| Given records |
☆ ☆ ☆ ☆ ☆

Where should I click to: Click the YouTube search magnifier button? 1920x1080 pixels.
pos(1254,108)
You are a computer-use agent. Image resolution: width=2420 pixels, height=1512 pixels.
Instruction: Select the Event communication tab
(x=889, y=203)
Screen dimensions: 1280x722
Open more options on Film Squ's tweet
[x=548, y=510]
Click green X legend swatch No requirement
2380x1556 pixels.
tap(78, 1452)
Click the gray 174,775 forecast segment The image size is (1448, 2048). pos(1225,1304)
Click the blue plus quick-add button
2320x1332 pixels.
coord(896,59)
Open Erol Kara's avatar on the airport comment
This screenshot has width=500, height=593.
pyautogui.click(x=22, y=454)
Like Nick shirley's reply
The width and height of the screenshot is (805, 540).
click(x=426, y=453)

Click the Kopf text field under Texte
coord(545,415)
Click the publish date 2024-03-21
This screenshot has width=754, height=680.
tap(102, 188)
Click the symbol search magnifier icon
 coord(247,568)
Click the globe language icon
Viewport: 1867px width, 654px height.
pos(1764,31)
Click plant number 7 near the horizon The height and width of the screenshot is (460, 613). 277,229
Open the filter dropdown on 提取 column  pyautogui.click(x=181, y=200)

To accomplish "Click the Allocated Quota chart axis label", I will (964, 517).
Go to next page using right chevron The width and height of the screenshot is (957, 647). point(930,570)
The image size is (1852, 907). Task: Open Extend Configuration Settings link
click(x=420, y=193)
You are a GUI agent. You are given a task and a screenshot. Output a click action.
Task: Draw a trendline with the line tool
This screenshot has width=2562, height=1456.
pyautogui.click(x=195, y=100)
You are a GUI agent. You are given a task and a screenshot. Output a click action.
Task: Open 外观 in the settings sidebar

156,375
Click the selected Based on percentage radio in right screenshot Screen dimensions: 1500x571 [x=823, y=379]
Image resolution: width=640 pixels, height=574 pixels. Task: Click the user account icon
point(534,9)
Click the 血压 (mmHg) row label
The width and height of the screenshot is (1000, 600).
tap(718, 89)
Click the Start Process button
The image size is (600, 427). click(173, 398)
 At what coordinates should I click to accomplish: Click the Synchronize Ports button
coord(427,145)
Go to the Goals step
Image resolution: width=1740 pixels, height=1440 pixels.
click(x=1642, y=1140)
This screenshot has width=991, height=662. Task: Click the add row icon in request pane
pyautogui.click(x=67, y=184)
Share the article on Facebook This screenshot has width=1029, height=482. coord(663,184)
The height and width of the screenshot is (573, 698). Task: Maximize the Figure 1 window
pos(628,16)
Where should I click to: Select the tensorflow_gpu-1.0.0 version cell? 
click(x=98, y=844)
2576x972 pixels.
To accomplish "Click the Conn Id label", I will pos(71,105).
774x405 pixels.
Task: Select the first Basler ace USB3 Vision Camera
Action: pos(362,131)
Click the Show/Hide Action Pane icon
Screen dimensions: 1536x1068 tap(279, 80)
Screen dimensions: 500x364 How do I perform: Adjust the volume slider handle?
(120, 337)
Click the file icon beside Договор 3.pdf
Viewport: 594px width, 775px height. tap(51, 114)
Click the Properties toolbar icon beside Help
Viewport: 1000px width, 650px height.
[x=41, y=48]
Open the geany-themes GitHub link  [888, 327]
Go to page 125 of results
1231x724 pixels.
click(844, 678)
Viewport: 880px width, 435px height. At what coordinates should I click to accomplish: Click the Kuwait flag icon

☆ ☆ ☆ ☆ ☆

Render every line of the listing above as a two-column Markdown table headed "Row" and "Listing line", giving each line its own sequential row number and omitting blank lines.

| Exercise output |
| Row | Listing line |
|---|---|
| 1 | Where should I click to: Click the YouTube search magnifier button? 1920x1080 pixels. |
| 2 | pos(1254,108) |
| 3 | You are a computer-use agent. Image resolution: width=2420 pixels, height=1512 pixels. |
| 4 | Instruction: Select the Event communication tab |
| 5 | (x=889, y=203) |
| 6 | Screen dimensions: 1280x722 |
| 7 | Open more options on Film Squ's tweet |
| 8 | [x=548, y=510] |
| 9 | Click green X legend swatch No requirement |
| 10 | 2380x1556 pixels. |
| 11 | tap(78, 1452) |
| 12 | Click the gray 174,775 forecast segment The image size is (1448, 2048). pos(1225,1304) |
| 13 | Click the blue plus quick-add button |
| 14 | 2320x1332 pixels. |
| 15 | coord(896,59) |
| 16 | Open Erol Kara's avatar on the airport comment |
| 17 | This screenshot has width=500, height=593. |
| 18 | pyautogui.click(x=22, y=454) |
| 19 | Like Nick shirley's reply |
| 20 | The width and height of the screenshot is (805, 540). |
| 21 | click(x=426, y=453) |
| 22 | Click the Kopf text field under Texte |
| 23 | coord(545,415) |
| 24 | Click the publish date 2024-03-21 |
| 25 | This screenshot has width=754, height=680. |
| 26 | tap(102, 188) |
| 27 | Click the symbol search magnifier icon |
| 28 |  coord(247,568) |
| 29 | Click the globe language icon |
| 30 | Viewport: 1867px width, 654px height. |
| 31 | pos(1764,31) |
| 32 | Click plant number 7 near the horizon The height and width of the screenshot is (460, 613). 277,229 |
| 33 | Open the filter dropdown on 提取 column  pyautogui.click(x=181, y=200) |
| 34 | To accomplish "Click the Allocated Quota chart axis label", I will (964, 517). |
| 35 | Go to next page using right chevron The width and height of the screenshot is (957, 647). point(930,570) |
| 36 | The image size is (1852, 907). Task: Open Extend Configuration Settings link |
| 37 | click(x=420, y=193) |
| 38 | You are a GUI agent. You are given a task and a screenshot. Output a click action. |
| 39 | Task: Draw a trendline with the line tool |
| 40 | This screenshot has width=2562, height=1456. |
| 41 | pyautogui.click(x=195, y=100) |
| 42 | You are a GUI agent. You are given a task and a screenshot. Output a click action. |
| 43 | Task: Open 外观 in the settings sidebar |
| 44 | 156,375 |
| 45 | Click the selected Based on percentage radio in right screenshot Screen dimensions: 1500x571 [x=823, y=379] |
| 46 | Image resolution: width=640 pixels, height=574 pixels. Task: Click the user account icon |
| 47 | point(534,9) |
| 48 | Click the 血压 (mmHg) row label |
| 49 | The width and height of the screenshot is (1000, 600). |
| 50 | tap(718, 89) |
| 51 | Click the Start Process button |
| 52 | The image size is (600, 427). click(173, 398) |
| 53 |  At what coordinates should I click to accomplish: Click the Synchronize Ports button |
| 54 | coord(427,145) |
| 55 | Go to the Goals step |
| 56 | Image resolution: width=1740 pixels, height=1440 pixels. |
| 57 | click(x=1642, y=1140) |
| 58 | This screenshot has width=991, height=662. Task: Click the add row icon in request pane |
| 59 | pyautogui.click(x=67, y=184) |
| 60 | Share the article on Facebook This screenshot has width=1029, height=482. coord(663,184) |
| 61 | The height and width of the screenshot is (573, 698). Task: Maximize the Figure 1 window |
| 62 | pos(628,16) |
| 63 | Where should I click to: Select the tensorflow_gpu-1.0.0 version cell?  |
| 64 | click(x=98, y=844) |
| 65 | 2576x972 pixels. |
| 66 | To accomplish "Click the Conn Id label", I will pos(71,105). |
| 67 | 774x405 pixels. |
| 68 | Task: Select the first Basler ace USB3 Vision Camera |
| 69 | Action: pos(362,131) |
| 70 | Click the Show/Hide Action Pane icon |
| 71 | Screen dimensions: 1536x1068 tap(279, 80) |
| 72 | Screen dimensions: 500x364 How do I perform: Adjust the volume slider handle? |
| 73 | (120, 337) |
| 74 | Click the file icon beside Договор 3.pdf |
| 75 | Viewport: 594px width, 775px height. tap(51, 114) |
| 76 | Click the Properties toolbar icon beside Help |
| 77 | Viewport: 1000px width, 650px height. |
| 78 | [x=41, y=48] |
| 79 | Open the geany-themes GitHub link  [888, 327] |
| 80 | Go to page 125 of results |
| 81 | 1231x724 pixels. |
| 82 | click(844, 678) |
| 83 | Viewport: 880px width, 435px height. At what coordinates should I click to accomplish: Click the Kuwait flag icon |